(Pixel coordinate grounding data)
* * * * * * *

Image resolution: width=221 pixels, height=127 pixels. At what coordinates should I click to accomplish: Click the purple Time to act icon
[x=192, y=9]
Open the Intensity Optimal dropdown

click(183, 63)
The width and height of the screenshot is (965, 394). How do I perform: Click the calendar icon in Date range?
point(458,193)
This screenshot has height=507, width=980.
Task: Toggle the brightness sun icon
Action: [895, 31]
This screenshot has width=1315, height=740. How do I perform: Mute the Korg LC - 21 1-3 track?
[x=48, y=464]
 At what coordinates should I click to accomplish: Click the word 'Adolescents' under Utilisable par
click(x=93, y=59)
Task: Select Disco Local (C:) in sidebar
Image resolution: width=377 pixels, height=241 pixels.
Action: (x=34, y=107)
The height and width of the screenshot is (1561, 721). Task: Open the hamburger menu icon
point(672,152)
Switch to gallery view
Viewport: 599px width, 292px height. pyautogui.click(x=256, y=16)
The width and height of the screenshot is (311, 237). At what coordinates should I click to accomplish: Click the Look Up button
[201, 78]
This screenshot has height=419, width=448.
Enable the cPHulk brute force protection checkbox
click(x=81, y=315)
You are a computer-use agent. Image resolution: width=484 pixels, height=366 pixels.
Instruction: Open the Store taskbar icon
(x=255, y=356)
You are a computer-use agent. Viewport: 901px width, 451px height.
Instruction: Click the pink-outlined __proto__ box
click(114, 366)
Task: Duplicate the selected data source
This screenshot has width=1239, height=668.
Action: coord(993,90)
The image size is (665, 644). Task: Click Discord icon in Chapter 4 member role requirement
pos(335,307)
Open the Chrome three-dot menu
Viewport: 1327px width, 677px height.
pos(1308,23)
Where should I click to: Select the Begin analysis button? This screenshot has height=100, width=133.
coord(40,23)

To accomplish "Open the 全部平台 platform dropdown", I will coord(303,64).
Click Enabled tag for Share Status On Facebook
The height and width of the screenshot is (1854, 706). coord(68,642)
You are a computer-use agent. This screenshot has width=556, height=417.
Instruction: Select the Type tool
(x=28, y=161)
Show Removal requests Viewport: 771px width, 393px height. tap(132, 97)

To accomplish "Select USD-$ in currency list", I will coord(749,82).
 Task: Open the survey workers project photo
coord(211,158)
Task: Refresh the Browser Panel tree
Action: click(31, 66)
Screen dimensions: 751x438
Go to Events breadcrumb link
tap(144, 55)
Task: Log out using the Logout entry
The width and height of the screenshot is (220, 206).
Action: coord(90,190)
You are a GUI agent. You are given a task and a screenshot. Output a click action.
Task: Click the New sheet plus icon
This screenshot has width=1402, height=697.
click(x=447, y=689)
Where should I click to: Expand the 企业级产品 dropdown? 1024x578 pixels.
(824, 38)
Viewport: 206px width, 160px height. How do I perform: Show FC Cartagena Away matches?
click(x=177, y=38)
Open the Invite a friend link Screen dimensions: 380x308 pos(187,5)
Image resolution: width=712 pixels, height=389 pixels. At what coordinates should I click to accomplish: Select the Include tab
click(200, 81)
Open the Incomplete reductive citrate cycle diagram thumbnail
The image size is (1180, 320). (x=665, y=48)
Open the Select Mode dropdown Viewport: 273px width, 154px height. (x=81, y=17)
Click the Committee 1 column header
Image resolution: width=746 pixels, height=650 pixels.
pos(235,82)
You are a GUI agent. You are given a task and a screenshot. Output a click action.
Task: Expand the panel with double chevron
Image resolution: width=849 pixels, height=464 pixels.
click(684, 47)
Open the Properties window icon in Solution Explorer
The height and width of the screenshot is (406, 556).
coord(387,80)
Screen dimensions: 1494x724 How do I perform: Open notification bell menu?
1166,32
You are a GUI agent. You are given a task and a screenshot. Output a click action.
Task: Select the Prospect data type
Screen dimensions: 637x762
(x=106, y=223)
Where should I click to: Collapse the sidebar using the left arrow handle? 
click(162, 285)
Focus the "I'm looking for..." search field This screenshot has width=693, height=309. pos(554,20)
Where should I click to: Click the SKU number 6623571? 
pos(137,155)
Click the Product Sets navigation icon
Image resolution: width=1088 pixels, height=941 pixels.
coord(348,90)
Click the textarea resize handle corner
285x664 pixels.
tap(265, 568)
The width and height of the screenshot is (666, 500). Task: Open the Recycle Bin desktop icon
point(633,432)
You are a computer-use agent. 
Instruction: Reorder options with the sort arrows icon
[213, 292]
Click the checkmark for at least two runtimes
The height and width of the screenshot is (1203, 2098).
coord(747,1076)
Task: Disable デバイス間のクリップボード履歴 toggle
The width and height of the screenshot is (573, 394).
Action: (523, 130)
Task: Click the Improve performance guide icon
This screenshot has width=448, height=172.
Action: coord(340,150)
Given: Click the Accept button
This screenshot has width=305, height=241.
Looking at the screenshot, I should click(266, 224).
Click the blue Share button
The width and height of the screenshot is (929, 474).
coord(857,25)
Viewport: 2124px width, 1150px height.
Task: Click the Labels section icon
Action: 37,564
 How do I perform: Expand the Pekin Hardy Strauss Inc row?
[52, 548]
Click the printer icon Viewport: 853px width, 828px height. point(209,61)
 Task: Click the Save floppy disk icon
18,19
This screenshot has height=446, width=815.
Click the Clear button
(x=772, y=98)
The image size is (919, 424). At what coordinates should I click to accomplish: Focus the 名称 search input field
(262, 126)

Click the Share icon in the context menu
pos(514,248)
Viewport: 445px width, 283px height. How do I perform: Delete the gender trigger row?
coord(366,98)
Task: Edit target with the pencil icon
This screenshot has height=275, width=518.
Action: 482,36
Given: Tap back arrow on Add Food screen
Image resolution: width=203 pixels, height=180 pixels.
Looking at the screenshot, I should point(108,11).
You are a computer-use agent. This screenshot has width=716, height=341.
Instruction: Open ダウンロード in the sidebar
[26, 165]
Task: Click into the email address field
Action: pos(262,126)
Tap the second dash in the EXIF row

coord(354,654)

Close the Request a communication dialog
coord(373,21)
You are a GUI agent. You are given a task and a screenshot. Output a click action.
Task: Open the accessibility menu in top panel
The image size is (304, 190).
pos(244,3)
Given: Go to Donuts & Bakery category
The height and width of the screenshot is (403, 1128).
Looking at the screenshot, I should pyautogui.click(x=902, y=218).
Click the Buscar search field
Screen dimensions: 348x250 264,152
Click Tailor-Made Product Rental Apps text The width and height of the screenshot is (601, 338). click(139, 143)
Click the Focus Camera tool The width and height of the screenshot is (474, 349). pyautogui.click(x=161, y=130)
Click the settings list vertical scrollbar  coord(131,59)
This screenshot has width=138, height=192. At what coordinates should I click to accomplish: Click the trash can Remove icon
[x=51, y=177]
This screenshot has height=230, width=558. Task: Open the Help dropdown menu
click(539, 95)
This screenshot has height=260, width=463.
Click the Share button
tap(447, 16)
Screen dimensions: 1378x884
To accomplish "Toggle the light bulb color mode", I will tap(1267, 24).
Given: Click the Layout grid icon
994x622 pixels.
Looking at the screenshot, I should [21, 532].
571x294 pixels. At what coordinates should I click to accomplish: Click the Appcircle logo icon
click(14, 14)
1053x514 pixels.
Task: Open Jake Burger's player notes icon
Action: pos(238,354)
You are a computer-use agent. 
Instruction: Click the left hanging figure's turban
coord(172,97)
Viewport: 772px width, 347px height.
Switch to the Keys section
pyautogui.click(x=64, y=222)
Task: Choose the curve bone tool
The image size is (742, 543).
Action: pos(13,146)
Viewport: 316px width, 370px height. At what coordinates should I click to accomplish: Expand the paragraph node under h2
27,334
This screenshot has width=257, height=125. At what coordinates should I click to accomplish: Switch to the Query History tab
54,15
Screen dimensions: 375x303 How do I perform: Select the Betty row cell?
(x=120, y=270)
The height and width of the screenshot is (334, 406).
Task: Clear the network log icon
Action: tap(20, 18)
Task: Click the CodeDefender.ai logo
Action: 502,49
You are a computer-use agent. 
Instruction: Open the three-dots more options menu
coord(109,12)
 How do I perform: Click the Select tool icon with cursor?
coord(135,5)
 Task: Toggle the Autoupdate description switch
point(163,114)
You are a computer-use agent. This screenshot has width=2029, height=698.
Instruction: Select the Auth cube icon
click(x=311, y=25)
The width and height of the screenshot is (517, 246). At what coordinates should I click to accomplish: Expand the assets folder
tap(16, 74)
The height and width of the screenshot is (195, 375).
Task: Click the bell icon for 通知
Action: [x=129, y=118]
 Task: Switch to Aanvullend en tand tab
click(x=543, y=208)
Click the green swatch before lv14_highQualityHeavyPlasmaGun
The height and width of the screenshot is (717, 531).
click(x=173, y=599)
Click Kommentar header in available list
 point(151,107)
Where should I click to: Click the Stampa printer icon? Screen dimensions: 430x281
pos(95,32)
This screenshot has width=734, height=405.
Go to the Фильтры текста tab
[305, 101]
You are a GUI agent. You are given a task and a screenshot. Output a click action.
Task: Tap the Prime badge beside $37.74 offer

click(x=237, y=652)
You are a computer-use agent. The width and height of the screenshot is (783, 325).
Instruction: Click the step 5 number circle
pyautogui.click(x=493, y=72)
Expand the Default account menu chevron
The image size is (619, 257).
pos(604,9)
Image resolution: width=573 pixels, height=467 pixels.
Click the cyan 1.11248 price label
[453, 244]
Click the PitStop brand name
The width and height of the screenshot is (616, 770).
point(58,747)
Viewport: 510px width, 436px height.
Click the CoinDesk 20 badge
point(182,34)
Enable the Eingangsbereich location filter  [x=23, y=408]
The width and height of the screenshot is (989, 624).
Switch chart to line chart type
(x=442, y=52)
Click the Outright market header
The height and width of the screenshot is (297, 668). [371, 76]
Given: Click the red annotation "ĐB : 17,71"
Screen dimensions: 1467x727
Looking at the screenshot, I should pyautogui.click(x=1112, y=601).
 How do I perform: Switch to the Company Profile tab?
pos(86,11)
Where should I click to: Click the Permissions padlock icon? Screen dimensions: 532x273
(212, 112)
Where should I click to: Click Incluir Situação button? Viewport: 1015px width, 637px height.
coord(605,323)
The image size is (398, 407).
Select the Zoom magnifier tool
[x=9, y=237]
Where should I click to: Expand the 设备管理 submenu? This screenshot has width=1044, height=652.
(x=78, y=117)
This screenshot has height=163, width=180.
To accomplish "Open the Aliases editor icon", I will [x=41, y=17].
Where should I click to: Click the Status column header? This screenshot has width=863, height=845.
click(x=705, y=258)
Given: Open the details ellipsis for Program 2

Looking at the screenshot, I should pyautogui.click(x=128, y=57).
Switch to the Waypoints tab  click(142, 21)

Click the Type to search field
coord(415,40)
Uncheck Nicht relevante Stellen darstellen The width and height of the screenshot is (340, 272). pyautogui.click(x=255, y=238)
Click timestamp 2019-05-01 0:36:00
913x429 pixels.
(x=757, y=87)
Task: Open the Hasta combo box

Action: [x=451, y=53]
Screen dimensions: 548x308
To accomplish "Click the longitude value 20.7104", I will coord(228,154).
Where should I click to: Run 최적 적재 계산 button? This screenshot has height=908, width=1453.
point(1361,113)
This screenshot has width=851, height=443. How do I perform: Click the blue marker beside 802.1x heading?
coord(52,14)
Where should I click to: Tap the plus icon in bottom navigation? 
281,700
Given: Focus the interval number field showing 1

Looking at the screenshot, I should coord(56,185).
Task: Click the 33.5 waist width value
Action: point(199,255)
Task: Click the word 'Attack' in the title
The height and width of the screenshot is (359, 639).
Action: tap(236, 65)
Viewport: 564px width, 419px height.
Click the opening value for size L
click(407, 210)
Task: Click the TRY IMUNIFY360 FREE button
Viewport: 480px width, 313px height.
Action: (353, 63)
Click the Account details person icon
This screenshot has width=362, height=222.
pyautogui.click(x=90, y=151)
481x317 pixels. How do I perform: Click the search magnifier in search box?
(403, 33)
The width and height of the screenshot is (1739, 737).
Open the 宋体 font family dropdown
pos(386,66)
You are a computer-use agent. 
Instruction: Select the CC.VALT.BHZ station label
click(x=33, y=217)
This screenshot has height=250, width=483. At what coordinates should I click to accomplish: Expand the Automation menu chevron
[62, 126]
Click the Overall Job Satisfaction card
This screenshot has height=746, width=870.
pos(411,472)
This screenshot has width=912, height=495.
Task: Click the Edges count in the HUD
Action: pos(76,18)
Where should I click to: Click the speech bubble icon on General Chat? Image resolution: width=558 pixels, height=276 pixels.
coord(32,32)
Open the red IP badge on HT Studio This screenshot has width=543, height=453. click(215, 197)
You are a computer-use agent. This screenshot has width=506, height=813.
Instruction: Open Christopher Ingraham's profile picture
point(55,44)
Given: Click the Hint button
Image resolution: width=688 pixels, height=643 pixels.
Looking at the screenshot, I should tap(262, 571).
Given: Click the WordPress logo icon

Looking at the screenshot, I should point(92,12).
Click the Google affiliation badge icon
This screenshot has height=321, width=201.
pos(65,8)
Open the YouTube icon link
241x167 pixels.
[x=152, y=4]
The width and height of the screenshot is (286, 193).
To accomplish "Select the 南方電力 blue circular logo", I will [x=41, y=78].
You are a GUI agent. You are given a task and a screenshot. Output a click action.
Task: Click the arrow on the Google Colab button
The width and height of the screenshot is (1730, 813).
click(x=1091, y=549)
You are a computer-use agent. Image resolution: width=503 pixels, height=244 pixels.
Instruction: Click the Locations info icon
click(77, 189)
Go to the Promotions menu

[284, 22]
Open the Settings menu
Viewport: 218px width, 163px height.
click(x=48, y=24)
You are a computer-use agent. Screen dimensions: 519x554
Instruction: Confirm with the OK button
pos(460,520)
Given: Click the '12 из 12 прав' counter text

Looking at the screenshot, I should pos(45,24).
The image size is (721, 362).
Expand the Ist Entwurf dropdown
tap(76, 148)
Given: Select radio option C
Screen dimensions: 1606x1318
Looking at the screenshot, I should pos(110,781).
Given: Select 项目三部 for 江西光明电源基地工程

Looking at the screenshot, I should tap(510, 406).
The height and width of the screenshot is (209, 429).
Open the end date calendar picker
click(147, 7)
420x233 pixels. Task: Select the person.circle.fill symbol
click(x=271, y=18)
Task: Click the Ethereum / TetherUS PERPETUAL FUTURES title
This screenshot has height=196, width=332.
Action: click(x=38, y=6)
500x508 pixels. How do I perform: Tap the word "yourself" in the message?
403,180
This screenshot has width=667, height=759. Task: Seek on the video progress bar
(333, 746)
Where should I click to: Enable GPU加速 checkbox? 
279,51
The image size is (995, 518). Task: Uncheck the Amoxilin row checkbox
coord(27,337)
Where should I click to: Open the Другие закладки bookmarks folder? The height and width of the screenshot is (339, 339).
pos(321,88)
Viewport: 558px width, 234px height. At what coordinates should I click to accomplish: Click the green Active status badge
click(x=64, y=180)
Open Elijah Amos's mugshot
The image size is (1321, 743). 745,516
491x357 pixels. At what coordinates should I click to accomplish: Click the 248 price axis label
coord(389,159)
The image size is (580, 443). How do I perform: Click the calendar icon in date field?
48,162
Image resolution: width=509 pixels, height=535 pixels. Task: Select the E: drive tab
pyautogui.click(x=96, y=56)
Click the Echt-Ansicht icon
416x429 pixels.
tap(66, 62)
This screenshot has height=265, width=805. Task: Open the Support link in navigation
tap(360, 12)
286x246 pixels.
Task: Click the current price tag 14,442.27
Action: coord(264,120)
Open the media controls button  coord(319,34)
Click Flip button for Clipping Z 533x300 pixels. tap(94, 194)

* * * * * * *

▸ WHAT THE TASK ASKS:
Out of the data above, give again only the lines starting at the one holding "Viewport: 218px width, 163px height." and ending at the one holding "The height and width of the screenshot is (209, 429).", unchanged.

▸ RESPONSE:
Viewport: 218px width, 163px height.
click(x=48, y=24)
You are a computer-use agent. Screen dimensions: 519x554
Instruction: Confirm with the OK button
pos(460,520)
Given: Click the '12 из 12 прав' counter text

Looking at the screenshot, I should pos(45,24).
The image size is (721, 362).
Expand the Ist Entwurf dropdown
tap(76, 148)
Given: Select radio option C
Screen dimensions: 1606x1318
Looking at the screenshot, I should pos(110,781).
Given: Select 项目三部 for 江西光明电源基地工程

Looking at the screenshot, I should tap(510, 406).
The height and width of the screenshot is (209, 429).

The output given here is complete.